Le lendemain matin, dès cinq heures, la cloche sonne longuement pour réveiller les dormeurs :


 « Pulsis procul torporibus,
Surgamus omnes ocius… »


« Oui, semble dire la cloche, secouez votre torpeur et levez-vous sans retard, car le Maître vous appelle. » La cloche symbolise la voix de Dieu. Une demi-heure après, tous les jeunes gens se retrouvent dans la grande salle où le Père va développer lentement le sujet ébauché la veille. De la sorte, la vérité pénètre dans l’âme comme une rosé bienfaisante, goutte à goutte. La méditation, même parlée, n’est pas un sermon ; c’est une série de suggestions séparées les unes des autres par de longs silences. Chacun a le temps de se les approprier et d’en faire son profit : « Je suis pleinement convaincu, se dit Jean, que Dieu est le but suprême de ma vie, comme de toutes les vies… Je ne suis qu’un atome dans le vaste univers, mais je dois entrer dans le concert de tous les êtres, créés par Dieu et pour Dieu… Je ne veux pas discuter, à cette heure, les moyens particuliers qui seront mis à ma disposition. Il me suffit de savoir que je suis spécialement choisi pour m’élever jusqu’à la Beauté absolue, puisque je dois entraîner les autres à ma suite, en tant que chrétien favorisé du Ciel. Les dons que j’ai reçus, je dois en faire bénéficier mes semblables. Quelle que soit ma situation, je suis résolu à ne pas transiger avec ce devoir. »

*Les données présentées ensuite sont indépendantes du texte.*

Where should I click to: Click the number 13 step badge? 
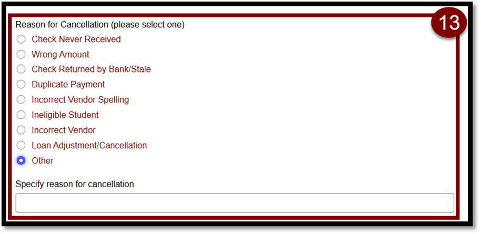[x=449, y=23]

La méditation ou oraison, premier acte de la journée, colloque intime entre l’âme et Dieu, est suivie du Saint-Sacrifice. Le Père Francœur monte à l’autel ; Jean admire, comme à Repentigny, cette physionomie transfigurée par l’approche de la céleste Victime. Cet homme si familier, si martial dans ses rapports avec la jeunesse, semble abîmé dans le divin chaque fois qu’il exerce cette fonction sublime. Quand vient le moment de la Communion, nombreux sont les jeunes gens qui prennent part au Banquet sacré ; mais Jean ne se croit pas assez pur pour recevoir le Pain angélique. Depuis des semaines, il n’a plus participé à ce mystère d’amour, parce que son cœur était envahi par des tendresses troublantes. C’est ce qui avait aggravé les inquiétudes de sa pieuse sœur. En ce moment, il espère régler au plus tôt les embarras de sa conscience ; il est à la veille des salutaires réconciliations.

Au sortir de la chapelle, pendant qu’il se promène dans les couloirs en attendant le premier déjeûner, le Père Francœur vient droit à lui et prononce ces mots à voix basse : « Cher ami, venez me trouver ce soir, à 7 heures ; je vous attendrai dans ma chambre. Je dois voir chacun des retraitants en particulier et j’ai cru que ce moment était le plus convenable pour vous. »


V


Au cours de cette première journée, les grandes vérités entrevues vont se développer avec ampleur : il importe de fermer les sentiers tortueux où s’engage souvent la jeunesse, de démonétiser les prétendus trésors du monde, de pulvériser les sophismes qui masquent la morale chrétienne. L’instruction du matin a roulé sur ce thème, et le prédicateur, un confrère du directeur de la retraite, a montré éloquemment qu’on ne peut être chrétien à demi, à une époque où la main divine secoue les peuples pour en faire sortir des soldats intrépides, et pour reléguer les résidus humains loin de la ligne de combat où s’endorment les pusillanimes, les poltrons, les lâches, tous ceux qui sont indignes d’entrer dans la milice du Christ, parce qu’ils sont amollis par les caresses du monde.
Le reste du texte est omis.